Notifíquese esta sentencia a las partes al Excmo. Sr. Fiscal de este Tribunal, advirtiéndose que, contra ella, cabe recurso de Casación para la Unificación de Doctrina, que podrá ser preparado dentro de los DIEZ DÍAS hábiles siguientes a la notificación de la misma, mediante escrito dirigido a esta Sala, firmado por abogado -caso de no constar previamente, el abogado firmante deberá acreditar la representación de la parte-, con tantas copias como partes recurridas, expresando el propósito de la parte de formalizar el recurso; y en el mismo deberá designarse un domicilio en la sede de la Sala de lo Social del Tribunal Supremo a efectos de notificaciones, con todos los datos necesarios para su práctica y con los efectos del apartado 2 del artículo 53 LRJS.

En tal escrito de preparación del recurso deberá constar: a) Exposición de 'cada uno de los extremos del núcleo de la contradicción, determinando el sentido y alcance de la divergencia existente entre las resoluciones comparadas, en atención a la identidad de la situación, a la igualdad sustancial de hechos, fundamentos y pretensiones y a la diferencia de pronunciamientos'.

b) Referencia detallada y precisa a los datos identificativos de la sentencia o sentencias que la parte pretenda utilizar para fundamentar cada uno de los puntos de contradicción'.

c) Que las 'sentencias invocadas como doctrina de contradicción deberán haber ganado firmeza a la fecha de finalización del plazo de interposición del recurso', advirtiéndose, respecto a las sentencias invocadas, que 'Las sentencias que no hayan sido objeto de expresa mención en el escrito de preparación no podrán ser posteriormente invocadas en el escrito de interposición'.

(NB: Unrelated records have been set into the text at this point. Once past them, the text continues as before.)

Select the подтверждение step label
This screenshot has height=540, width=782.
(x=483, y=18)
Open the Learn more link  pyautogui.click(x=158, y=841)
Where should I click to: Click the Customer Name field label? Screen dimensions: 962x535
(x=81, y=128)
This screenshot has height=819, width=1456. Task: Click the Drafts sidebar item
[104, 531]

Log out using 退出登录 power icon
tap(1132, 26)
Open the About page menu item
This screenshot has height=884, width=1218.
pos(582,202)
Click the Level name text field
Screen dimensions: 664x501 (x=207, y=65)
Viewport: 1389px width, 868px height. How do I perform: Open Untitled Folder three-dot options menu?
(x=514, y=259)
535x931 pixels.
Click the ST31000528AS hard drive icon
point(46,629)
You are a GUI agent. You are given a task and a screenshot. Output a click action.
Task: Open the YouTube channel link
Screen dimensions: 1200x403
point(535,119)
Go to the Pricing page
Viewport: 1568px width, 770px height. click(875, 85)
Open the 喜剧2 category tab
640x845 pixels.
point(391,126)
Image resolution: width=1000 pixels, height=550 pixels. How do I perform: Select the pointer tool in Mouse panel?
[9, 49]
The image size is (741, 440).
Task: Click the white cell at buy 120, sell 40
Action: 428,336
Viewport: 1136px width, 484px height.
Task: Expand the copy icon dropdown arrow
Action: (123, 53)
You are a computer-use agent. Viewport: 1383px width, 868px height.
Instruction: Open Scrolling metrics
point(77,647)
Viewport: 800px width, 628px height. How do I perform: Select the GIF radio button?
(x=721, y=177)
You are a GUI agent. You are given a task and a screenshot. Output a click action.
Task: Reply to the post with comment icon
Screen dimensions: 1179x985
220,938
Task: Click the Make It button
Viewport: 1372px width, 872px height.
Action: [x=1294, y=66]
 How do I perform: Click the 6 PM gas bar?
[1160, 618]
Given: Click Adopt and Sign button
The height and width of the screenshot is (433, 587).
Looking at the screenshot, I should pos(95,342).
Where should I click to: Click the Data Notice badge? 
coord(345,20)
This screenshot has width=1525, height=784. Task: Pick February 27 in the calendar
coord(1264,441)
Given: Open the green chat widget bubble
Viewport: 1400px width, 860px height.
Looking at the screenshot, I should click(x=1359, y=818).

Igualmente se advierte a las partes no exentas, que si recurren deberán acreditar ante esta Sala haber efectuado el depósito de 600.- euros, en la Cuenta de Depósitos y Consignaciones, abierta en la entidad 'Banco de Santander', en la Cuenta-Expediente nº 4052-0000-66-xxxx(nº recurso)-xx(año), especificando en el campo 'concepto', del documento resguardo de ingreso, que se trata de un 'Recurso'.

Si se efectúa mediante transferencia, la cuenta es: 0049-3569-92-0005001274. (IBAN: ES55 0049 3569 9200 0500 1274). Debiendo hacer constar en 'Beneficiario', el órgano judicial y en 'Observaciones o concepto', los 16 dígitos de la cuenta-expediente en un solo bloque. [40520000.66.XXXX(nº recurso) .XX(año) ].

Una vez firme esta sentencia, devuélvanse los autos al Juzgado de lo Social de referencia, con certificación de esta resolución, diligencia de su firmeza y, en su caso, certificación o testimonio de la posterior resolución que recaiga.

Únase el original de esta sentencia al libro de su razón y una certificación de la misma al presente rollo, que se archivará en esta Sala.

Así por esta nuestra sentencia, lo pronunciamos, mandamos y firmamos.